[Records from a collection]

Content starts

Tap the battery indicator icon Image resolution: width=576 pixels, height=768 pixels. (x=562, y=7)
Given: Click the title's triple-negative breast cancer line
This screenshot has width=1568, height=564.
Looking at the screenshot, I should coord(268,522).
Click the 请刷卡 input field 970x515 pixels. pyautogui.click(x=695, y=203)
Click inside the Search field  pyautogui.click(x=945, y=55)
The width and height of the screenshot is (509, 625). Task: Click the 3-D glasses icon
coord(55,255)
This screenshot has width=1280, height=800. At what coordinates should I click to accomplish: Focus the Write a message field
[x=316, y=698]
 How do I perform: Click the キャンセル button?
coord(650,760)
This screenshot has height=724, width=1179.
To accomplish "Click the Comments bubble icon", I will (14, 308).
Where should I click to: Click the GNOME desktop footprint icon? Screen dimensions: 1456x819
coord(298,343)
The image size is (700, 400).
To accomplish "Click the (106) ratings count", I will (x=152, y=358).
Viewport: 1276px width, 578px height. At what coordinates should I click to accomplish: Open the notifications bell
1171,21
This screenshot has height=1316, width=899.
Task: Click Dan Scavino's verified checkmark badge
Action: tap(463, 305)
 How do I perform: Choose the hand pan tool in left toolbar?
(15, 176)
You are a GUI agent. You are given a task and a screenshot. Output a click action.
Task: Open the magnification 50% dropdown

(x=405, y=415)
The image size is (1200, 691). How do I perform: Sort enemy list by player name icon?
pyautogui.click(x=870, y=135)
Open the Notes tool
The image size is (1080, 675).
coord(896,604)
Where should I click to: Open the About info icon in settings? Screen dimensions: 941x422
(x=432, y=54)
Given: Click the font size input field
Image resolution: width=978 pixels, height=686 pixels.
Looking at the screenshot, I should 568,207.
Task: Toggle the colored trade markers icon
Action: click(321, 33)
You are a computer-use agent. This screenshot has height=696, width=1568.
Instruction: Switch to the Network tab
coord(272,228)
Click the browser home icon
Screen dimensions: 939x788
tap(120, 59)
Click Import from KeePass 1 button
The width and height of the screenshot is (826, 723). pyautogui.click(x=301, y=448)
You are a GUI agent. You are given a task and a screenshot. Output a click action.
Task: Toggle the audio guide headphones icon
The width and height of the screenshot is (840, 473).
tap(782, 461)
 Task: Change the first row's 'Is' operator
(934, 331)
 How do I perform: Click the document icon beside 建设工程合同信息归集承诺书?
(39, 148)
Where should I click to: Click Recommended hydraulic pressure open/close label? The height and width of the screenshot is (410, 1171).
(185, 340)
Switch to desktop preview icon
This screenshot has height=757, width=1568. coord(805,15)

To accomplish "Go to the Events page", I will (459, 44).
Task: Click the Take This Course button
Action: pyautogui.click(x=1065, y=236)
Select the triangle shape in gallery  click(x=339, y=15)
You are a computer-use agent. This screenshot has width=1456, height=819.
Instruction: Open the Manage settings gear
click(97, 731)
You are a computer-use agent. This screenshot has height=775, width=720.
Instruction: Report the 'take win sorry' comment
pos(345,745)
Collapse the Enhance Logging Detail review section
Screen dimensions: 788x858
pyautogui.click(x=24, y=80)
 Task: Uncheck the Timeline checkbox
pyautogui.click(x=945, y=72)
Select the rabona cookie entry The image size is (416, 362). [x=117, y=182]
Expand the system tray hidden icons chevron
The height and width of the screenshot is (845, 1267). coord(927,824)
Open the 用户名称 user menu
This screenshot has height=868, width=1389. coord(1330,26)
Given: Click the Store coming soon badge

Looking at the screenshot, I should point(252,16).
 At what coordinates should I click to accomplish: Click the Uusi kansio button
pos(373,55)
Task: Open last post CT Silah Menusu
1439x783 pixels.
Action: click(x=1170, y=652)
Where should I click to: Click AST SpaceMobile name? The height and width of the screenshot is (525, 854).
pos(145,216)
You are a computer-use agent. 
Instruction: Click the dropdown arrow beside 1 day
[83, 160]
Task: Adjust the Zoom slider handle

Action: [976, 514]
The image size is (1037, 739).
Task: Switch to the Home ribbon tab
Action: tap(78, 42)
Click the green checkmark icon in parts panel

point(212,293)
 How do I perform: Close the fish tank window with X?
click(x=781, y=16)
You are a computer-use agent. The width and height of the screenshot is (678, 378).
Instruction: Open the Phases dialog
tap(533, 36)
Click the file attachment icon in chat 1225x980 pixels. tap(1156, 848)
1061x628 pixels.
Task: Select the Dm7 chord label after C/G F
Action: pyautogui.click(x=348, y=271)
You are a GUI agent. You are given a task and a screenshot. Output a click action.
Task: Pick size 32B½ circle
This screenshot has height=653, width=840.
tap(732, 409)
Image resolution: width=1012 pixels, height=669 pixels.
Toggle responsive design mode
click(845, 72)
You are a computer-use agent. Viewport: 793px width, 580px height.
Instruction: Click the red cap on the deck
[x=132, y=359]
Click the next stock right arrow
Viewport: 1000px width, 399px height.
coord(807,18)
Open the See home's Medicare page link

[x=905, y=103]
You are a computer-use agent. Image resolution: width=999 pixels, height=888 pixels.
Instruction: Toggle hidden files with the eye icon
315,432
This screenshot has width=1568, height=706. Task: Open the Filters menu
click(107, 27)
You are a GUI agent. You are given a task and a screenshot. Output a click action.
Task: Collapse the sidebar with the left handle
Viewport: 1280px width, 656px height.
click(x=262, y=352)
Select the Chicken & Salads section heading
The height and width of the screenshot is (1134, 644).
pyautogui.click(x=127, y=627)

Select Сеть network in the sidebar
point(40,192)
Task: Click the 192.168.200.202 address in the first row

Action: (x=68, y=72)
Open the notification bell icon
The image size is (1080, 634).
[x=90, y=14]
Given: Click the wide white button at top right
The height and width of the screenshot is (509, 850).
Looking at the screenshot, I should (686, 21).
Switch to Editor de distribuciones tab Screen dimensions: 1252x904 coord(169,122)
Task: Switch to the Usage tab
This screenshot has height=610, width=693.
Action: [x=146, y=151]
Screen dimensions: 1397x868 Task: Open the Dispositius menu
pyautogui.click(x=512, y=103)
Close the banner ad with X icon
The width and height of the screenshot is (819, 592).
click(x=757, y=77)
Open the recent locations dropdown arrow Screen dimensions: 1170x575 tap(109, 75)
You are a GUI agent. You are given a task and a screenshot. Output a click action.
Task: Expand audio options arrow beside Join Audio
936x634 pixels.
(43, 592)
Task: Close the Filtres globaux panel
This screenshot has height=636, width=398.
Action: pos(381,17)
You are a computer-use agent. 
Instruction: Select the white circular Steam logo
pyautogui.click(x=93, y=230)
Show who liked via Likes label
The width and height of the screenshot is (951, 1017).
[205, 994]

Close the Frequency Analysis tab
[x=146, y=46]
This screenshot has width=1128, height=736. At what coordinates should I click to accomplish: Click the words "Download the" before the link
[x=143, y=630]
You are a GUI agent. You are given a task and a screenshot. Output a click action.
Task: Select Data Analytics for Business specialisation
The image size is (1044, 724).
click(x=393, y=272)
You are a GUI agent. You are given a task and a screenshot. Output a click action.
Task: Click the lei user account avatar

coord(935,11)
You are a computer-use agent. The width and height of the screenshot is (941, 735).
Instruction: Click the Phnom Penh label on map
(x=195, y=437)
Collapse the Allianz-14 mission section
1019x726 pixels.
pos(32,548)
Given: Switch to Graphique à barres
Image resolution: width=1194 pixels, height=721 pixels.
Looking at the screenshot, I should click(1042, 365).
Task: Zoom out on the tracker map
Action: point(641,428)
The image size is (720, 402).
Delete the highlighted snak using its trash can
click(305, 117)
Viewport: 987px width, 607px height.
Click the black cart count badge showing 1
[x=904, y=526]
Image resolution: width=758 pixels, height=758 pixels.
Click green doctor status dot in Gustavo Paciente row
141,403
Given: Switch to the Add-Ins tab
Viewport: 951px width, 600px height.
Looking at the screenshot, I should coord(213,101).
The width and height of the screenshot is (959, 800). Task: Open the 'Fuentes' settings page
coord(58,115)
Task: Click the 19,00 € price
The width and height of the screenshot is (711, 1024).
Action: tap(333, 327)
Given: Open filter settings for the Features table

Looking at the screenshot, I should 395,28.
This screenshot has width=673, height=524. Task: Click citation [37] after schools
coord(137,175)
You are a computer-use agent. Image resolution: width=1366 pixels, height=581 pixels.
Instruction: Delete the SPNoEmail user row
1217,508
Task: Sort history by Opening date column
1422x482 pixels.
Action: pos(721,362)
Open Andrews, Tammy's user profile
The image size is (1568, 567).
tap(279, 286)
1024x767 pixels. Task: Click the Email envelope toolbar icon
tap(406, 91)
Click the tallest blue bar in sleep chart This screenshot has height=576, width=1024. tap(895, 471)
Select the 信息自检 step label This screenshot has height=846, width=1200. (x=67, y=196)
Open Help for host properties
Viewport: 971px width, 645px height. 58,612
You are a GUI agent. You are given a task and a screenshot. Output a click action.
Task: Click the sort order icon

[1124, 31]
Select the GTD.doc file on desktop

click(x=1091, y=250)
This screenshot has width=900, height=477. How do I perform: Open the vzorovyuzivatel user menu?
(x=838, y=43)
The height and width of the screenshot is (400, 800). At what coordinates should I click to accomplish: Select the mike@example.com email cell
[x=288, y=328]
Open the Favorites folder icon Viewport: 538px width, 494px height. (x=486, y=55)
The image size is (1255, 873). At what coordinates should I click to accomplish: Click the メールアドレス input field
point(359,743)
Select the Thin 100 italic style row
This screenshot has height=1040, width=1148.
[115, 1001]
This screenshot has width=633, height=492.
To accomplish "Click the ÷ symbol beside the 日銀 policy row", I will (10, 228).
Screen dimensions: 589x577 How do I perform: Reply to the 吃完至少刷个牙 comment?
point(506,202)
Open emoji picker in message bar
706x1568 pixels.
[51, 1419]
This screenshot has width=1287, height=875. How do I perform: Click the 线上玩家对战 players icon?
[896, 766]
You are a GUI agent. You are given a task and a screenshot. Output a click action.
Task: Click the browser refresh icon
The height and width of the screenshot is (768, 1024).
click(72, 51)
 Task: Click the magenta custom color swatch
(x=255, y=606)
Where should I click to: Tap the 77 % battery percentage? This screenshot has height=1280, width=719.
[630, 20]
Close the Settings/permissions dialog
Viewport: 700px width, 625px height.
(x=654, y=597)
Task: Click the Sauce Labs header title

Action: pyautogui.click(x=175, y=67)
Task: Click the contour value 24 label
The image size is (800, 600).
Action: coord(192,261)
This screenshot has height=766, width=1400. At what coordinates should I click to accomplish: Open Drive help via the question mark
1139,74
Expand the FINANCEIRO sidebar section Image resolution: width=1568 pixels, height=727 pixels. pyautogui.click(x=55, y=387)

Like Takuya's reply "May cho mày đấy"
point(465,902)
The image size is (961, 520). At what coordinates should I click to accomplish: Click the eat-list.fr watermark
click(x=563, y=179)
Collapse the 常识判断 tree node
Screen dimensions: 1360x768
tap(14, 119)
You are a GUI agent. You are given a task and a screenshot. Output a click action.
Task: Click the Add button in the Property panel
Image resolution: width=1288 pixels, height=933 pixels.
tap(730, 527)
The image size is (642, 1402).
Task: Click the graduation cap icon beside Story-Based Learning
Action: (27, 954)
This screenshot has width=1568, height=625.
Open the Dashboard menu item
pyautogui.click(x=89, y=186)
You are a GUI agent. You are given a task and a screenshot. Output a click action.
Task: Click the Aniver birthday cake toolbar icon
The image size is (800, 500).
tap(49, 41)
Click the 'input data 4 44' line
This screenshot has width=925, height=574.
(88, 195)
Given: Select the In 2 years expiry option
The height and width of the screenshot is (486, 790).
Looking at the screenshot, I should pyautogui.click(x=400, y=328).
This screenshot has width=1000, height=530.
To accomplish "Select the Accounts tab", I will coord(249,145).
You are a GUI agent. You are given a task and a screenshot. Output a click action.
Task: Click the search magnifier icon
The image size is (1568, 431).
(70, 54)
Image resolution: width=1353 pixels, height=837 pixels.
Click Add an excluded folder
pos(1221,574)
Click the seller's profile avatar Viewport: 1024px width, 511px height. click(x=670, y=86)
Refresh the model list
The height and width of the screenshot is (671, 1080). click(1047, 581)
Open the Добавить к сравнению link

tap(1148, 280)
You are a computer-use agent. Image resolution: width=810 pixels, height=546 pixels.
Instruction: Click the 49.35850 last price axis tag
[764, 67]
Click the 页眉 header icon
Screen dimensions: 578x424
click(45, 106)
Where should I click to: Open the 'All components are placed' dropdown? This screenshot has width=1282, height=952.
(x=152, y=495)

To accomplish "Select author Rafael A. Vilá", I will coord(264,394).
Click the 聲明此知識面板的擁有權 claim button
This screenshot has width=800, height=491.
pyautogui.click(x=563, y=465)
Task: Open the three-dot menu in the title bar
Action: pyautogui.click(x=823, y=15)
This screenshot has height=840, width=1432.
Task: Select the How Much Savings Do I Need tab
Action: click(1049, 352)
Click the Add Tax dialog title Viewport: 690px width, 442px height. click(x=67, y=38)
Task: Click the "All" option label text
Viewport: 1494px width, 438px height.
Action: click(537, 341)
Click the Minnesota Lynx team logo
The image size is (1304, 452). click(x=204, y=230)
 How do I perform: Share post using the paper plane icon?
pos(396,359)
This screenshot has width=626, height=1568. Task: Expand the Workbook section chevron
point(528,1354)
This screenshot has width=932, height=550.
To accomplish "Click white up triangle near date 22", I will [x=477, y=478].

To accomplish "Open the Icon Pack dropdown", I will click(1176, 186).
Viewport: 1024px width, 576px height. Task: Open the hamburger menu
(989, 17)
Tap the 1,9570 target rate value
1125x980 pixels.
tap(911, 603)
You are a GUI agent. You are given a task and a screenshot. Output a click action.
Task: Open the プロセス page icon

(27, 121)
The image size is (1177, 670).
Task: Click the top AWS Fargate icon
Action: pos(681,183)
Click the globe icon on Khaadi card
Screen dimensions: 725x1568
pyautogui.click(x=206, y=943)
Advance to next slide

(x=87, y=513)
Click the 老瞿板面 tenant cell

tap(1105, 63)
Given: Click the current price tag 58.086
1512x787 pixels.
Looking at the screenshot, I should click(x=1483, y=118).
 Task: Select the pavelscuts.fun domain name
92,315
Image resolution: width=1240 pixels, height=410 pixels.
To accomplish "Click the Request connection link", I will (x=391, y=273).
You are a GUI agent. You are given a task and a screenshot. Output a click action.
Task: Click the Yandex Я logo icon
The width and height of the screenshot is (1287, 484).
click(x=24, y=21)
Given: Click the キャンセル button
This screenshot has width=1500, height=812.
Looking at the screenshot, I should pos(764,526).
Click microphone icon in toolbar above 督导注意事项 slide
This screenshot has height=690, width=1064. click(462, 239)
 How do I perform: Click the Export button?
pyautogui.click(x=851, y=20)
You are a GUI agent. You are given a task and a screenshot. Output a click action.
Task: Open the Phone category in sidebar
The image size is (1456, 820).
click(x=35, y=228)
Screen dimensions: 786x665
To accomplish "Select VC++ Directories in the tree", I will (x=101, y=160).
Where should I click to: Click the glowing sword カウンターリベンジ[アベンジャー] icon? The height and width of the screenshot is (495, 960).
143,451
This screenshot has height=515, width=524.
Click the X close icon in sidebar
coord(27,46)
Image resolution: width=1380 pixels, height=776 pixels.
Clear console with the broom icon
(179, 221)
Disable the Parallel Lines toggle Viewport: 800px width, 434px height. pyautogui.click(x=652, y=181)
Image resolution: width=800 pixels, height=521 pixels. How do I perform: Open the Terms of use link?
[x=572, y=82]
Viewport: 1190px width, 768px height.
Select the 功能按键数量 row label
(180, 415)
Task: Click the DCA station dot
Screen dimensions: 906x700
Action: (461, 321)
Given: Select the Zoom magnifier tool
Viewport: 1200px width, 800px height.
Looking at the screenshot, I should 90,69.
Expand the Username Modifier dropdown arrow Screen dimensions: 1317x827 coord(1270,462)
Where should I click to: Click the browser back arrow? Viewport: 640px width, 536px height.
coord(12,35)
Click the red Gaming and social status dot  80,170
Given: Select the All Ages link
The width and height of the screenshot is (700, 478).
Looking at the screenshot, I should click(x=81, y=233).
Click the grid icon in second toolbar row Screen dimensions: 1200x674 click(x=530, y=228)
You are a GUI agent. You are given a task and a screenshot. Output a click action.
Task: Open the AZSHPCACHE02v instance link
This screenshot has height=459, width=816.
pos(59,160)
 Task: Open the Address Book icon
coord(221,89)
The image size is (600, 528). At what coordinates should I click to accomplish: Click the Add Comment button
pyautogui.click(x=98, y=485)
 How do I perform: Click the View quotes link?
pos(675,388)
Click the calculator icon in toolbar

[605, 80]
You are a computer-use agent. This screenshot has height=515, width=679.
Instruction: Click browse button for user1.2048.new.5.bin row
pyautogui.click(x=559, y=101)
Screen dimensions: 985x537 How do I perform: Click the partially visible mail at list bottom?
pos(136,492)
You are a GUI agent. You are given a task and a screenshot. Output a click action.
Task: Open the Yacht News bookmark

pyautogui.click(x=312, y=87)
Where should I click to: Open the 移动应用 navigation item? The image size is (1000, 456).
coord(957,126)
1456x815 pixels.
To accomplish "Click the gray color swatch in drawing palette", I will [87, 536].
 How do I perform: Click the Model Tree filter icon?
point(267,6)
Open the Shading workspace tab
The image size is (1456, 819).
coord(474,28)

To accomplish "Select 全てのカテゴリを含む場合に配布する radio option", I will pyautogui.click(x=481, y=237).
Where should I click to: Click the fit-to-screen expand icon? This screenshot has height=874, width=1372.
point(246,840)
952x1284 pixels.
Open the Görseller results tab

Content ends

> **Activity**
Whenever a line of the records above contains the word "triangle", it counts toward the total; give that total alone.

> **Answer box**
2